Edwards’s success in business may seem surprising in light of her self-described lack of academic experience in the field. But her past research in cognitive human behavior at the University shares a relationship with her current pursuits.

“In the Honors Program at the University’s Psychology Department, I got to participate in a lot of primary research,” Edwards said in an interview with The Michigan Daily. “Once I grew more comfortable with evaluating the research of others and really digging into the numbers, I knew I was ready to start my own business.”

The strategy Edwards outlines in “Startup” doesn’t rely on “gut feelings” or snap judgments — her goal is to give people all the facts they need to pitch their ideas, find appropriate sources of funding and ultimately save enough money to stay afloat during the critical period of a business’s conception.

“When people don’t have enough information, they naturally shy away from any sort of risk-taking,” Edwards said. “Because I’m a numbers geek, I’m trying to help people navigate these calculations in a very step-by-step way, with solid facts.”

On the flipside, she acknowledges that entrepreneurship is a double-edged sword, and hopes to prevent would-be risk takers from sinking money into a shaky enterprise.

“A lot of new entrepreneurs fall so in love with their ideas that they never bother to do the math and ask themselves the hard question: ‘Can I make enough to live on with this business model?’ ” Edwards said.

In spite of the dire need for concrete information about the odds of a startup’s success or failure, the availability of statistical data to aid entrepreneurs is regrettably inadequate. Edwards’s book helps solve this problem by translating the best research of small business think tanks like the International Council for Small Business (ICSB), the United States Association for Small Business and Entrepreneurship (USASBE) and the studies of university professors into accessible terms that everyone can understand.

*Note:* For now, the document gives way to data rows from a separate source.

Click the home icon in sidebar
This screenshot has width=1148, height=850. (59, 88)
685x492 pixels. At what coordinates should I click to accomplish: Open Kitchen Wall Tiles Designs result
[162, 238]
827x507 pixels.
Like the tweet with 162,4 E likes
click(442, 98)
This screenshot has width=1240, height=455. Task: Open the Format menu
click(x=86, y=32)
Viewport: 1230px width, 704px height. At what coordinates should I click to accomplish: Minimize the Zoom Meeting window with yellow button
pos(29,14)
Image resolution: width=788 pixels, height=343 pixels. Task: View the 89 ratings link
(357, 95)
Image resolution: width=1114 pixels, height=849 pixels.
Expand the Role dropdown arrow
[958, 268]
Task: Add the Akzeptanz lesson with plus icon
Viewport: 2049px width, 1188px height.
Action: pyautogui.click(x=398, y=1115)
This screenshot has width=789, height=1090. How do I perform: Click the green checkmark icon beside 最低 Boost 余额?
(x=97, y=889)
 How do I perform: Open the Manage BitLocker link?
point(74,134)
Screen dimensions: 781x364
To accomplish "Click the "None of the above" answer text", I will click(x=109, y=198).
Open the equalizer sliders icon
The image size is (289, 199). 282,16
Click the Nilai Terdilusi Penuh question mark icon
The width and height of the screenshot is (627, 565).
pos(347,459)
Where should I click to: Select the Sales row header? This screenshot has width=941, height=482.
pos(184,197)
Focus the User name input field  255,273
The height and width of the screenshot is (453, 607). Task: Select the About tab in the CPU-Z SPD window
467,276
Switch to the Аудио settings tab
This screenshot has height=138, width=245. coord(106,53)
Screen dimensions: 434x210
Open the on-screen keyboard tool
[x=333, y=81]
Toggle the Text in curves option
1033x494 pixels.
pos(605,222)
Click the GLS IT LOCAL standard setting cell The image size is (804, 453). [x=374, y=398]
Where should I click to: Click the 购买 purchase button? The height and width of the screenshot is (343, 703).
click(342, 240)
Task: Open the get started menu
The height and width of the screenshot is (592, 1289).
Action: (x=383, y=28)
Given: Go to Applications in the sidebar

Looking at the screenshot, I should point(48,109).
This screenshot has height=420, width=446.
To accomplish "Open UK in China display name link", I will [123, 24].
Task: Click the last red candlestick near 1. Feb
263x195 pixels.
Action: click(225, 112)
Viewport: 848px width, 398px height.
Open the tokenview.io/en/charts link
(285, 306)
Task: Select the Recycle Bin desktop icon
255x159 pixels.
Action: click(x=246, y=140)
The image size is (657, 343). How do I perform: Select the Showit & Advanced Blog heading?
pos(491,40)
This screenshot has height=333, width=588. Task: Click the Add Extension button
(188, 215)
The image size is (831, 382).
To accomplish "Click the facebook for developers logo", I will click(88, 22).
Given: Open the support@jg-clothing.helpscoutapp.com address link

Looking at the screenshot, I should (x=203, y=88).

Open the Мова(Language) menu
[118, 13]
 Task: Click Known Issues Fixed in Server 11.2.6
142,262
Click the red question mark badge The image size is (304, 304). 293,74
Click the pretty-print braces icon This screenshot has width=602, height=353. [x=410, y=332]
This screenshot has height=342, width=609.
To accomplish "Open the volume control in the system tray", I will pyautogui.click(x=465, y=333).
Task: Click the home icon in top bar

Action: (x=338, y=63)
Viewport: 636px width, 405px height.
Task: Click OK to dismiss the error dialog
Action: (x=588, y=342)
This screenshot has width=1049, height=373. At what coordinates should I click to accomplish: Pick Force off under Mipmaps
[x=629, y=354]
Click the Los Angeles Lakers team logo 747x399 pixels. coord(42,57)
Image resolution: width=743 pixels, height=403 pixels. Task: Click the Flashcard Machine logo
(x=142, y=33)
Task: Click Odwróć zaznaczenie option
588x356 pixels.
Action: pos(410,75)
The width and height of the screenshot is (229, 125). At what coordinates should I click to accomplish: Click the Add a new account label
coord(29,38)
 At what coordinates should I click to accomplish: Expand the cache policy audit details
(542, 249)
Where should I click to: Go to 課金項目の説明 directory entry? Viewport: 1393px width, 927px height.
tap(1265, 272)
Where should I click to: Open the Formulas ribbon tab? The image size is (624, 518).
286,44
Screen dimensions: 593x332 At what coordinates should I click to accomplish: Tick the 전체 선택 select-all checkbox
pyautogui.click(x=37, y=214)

Though she includes a wealth of third-party information, Edwards isn’t just piggybacking off others’ work. She started her own business — a consulting firm for other startup companies — in January 2010 and spent eight months building it from the ground up before writing “Startup.” Consequently, the book combines a wealth of personal experiences (including her seven years as a venture capitalist) with a collection of well-organized research that leaves no stone unturned.

“I’m trying to work with professors and educators to get this information incorporated into course material,” Edwards said. “The stuff that’s out there now is only useful if you buy 10 different books and try to extract the few useful tidbits from each of them.”

Among the tips in “Startup” are guidelines for seeking funding from venture capitalists, the average waiting periods for various loans and grants and how, when and where to pitch an idea to potential investors.

“The crusade that I’m on is to let people adapt their strategy,” Edwards said. “Often you might have a panel of judges at your business plan competition and all of them are patting you on the back, telling you what a great pitch you had, but no one’s writing a check.”

“There’s a reason, and it has nothing to do with you,” she added.